**SET TASKS:**
1. In the HAVA funding guidance, rewrite the passage from "A: Generally, HAVA" up to and including "may be used.", changing "dues" to "membership fees".
2. The HAVA funding guidance lists questions to answer before spending HAVA funds on non-equipment purchases or capital improvements. List all of them.
3. Carry on the HAVA funding guidance from the point where it ends.

Prior to spending HAVA funds on non-equipment purchases or capital improvements you should
determine the answers to the following:
1. What HAVA funding source will be used?
2. Do I need to get EAC permission or ask them to waive the right to pre-approve the use of
funds? EAC permission is required.
3. Is the cost allowable?
4. How will the cost be allocated?
5. Is the cost reasonable?
6. If Section 251 funds are used will this be a material change to the state HAVA plan?
Conference Attendance
22. May HAVA funds be used to send elections office employees to an election industry association conference to see available voting equipment?
A: Generally, HAVA funds may be used to attend an election industry association conference to see available voting equipment if such funds were not a part of the state’s maintenance of effort requirement. HAVA funds may not be used to pay dues to the association. Because this expense is not directly related to meeting any of the Title III requirements, only Section 101 or Section 251 (b) funds may be used.
Training Voters
23. May a State or local government use HAVA funds to § produce public service announcements about new voting equipment; § take new equipment out to the public (e.g., senior centers, schools, grocery stores, malls or shopping centers) in advance of the first election in which the new equipment will be used; § produce customized written material on voters’ rights and responsibilities for use on Election Day; § mail information to voters about voting equipment purchased to replace punch card/lever machines; § produce and run radio and TV spots about registration deadlines, rights and responsibilities, absentee voting, information about grievance procedures, provisional ballots and ID requirements?
A: Generally, Section 101 funds may be used to educate voters concerning voting procedures, voting rights, and voting technology. Section 251 can only be used for the educational costs that benefit federal elections, as those funds are restricted to improving the administration of federal elections funds, and subject to Section 251(b). However cost reasonableness must be considered. Furthermore, the state should carefully consider the prudence of funding an ongoing expense such as printing and distribution charges with a one-time funding source like these HAVA funds. These costs will inevitably be assumed by the state or local government upon the exhaustion of federal funds.
24. May HAVA section 101 funds be used to buy children’s coloring books (educational)?
A: No. Pursuant to the language of HAVA, the funds must be expended to educate “voters” or groups of people who meet state voting requirements. As coloring books are traditionally geared towards the young (who are not eligible to vote) this use of HAVA 101 Funds appears not to meet the fund’s educational use requirements.
Training Election Officials
25. May HAVA funds be used to create video training aids or instruction lead training, or employ a full time training manager for Officers of Election on new voting equipment, provisional ballots and/or ID requirements for first time mail registrants?

**RECORDED DATA:**
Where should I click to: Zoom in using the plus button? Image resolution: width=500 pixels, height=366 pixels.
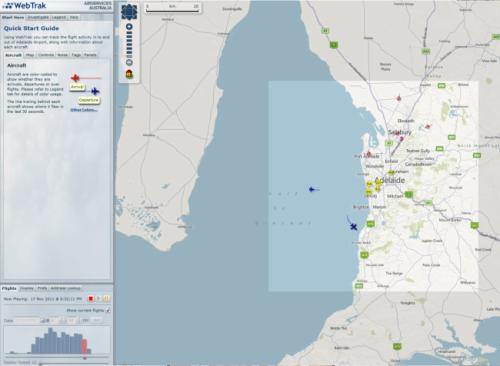(x=129, y=26)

**EXPECTED OUTPUTS:**
1.
A: Generally, HAVA funds may be used to attend an election industry association conference to see available voting equipment if such funds were not a part of the state’s maintenance of effort requirement. HAVA funds may not be used to pay membership fees to the association. Because this expense is not directly related to meeting any of the Title III requirements, only Section 101 or Section 251 (b) funds may be used.

2.
1. What HAVA funding source will be used?
2. Do I need to get EAC permission or ask them to waive the right to pre-approve the use of funds?
3. Is the cost allowable?
4. How will the cost be allocated?
5. Is the cost reasonable?
6. If Section 251 funds are used will this be a material change to the state HAVA plan?

3.
A: Yes. Section 101 funds may be used to train election officials, poll workers, and election volunteers. Section 251 can only be used for the educational costs that benefit federal elections, as those funds are restricted to improving the administration of federal elections funds subject to the requirements of Section 251(b). The state should carefully consider the prudence of funding an ongoing expense such as printing and distribution charges with a one-time funding source like these HAVA funds. These costs will inevitably be assumed by the state or local government upon the exhaustion of federal funds.
26. May HAVA funds be used to provide food during a training of election officers (poll workers) on new voting equipment before the initial use?
A: Generally, HAVA funds may be used to purchase food consumed during training. The provision of food is covered by Office of Management and Budget Circular A-87, Attachment B, CostPrinciples for State, Local and Indian Tribal Governments see Meetings and Conferences. Meals associated with meetings and conferences are allowable. However, meals that are used for entertainment purposes and alcohol are not allowable.
Get Out the Vote
27. May HAVA section 101 funds be used to buy “voting is cool” bracelets?
A: No. In order to fit within the allowable expense of voter education, the item procured must provide information on voting procedures, rights or technology. Items intended to “get out the vote” or merely encourage voting do not meet this requirement. Items that are not fundamentally educational may be considered advertising or public relations costs prohibited by Office of Management and Budget Circular A-87, Attachment B, Cost Principles for State, Local and Indian Tribal Governments advertising and public relations costs.
28. May HAVA section 101 funds be used to buy “Top Ramen” as a humorous means to attract the attention of college students to the importance of voting?
A: No. In order to fit within the allowable expense of voter education, the item procured must provide information on voting procedures, rights or technology. Items intended to “get out the vote” or merely encourage voting do not meet this requirement. Items that are not fundamentally educational may be considered advertising or public relations costs prohibited by Office of Management and Budget Circular A-87, Attachment B, Cost Principles for State, Local and Indian Tribal Governments advertising and public relations costs.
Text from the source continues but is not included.